“Maine hasn’t got equal suffrage yet, or I guess she would have been voting these many years,” chuckled Fred.
“Say, Cap! Look at her now—she’s trying to run down our Island,” cried Billy.
For some moments past the Captain had been watching the old schooner and now he exclaimed: “By Heck! They must all be asleep or dead on board her. If she clears the south-end she’ll drift down on our Medric!”
Fear made the Captain turn his launch and make for the little sloop Medric which was anchored off the float-stage of Sunset Island.
With a booming crash, however, and a terrifying slatting of sails, the old schooner piled up on the rocks of the little peninsula-point on the extreme south of the island, named Cape Horn by the Islanders.

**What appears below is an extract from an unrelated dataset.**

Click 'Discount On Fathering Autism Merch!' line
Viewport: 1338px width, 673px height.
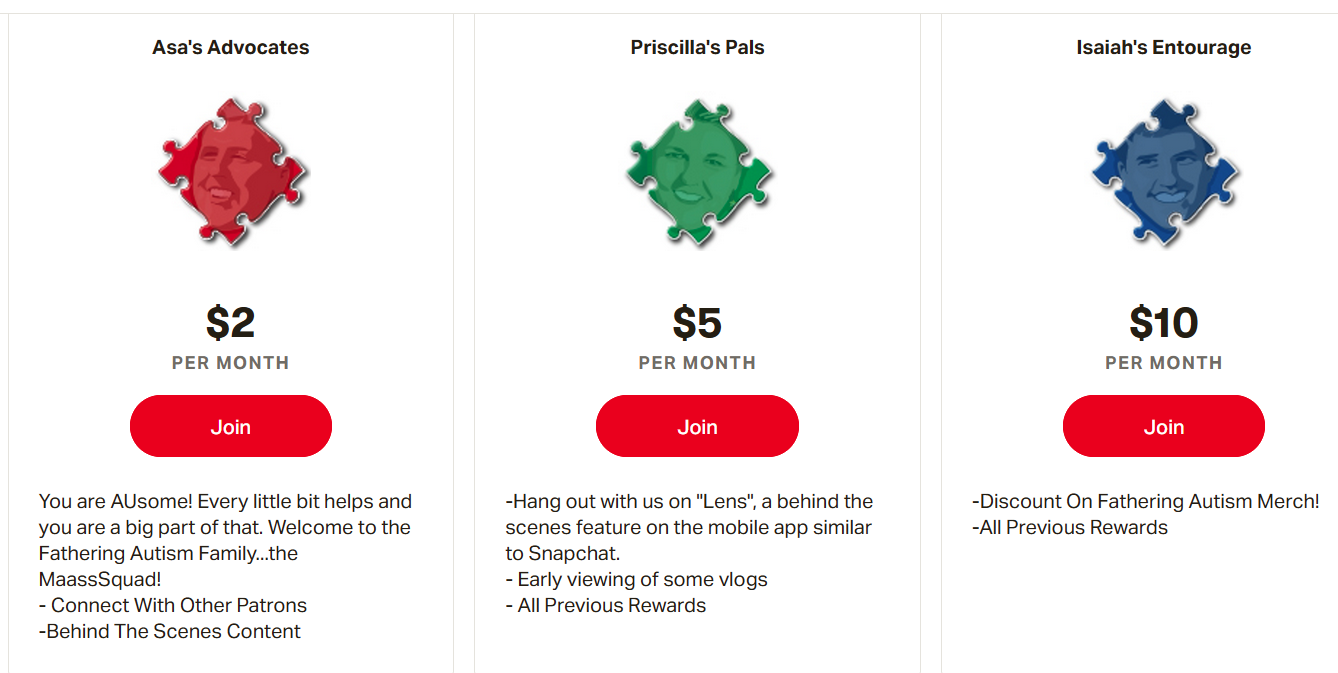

Two lank youths were seen scrambling out of the companionway of the vessel’s cabin and a third was observed aft of the wheel. The breeze was increasing every minute and the situation of the stranded schooner was such that it was dangerous to board her from the water. But, it was nearly high tide and her bowsprit almost touched the grass on the high bank, or spur of ledge that Billy called Pulpit Rock. Consequently, it didn’t take long for the trawlers to land and swing themselves aboard the wreck by means of her jib-sheets and bobstay.
Mrs. Remington and the girls had heard the crash and the shouts from the schooner and they all ran from the bungalow to see what had happened; soon, they too joined the others in the unusual excitement of trying to save a wreck.
The young skipper and mate of the schooner were crestfallen for it appeared they had been fast asleep after a night of dancing and revelry in their hometown of Rockport. The third youth was even more disgusted with himself for he had been steering and had actually stretched himself out and dozed while he left the wheel in a cleat.
“You’ve only got half an hour of tide to help yuh git floated off,” called Captain Ed.
“Don’t we know it,” surlily replied the older boy, most likely thinking of the reckoning with his stern father who owned the Edward Everett.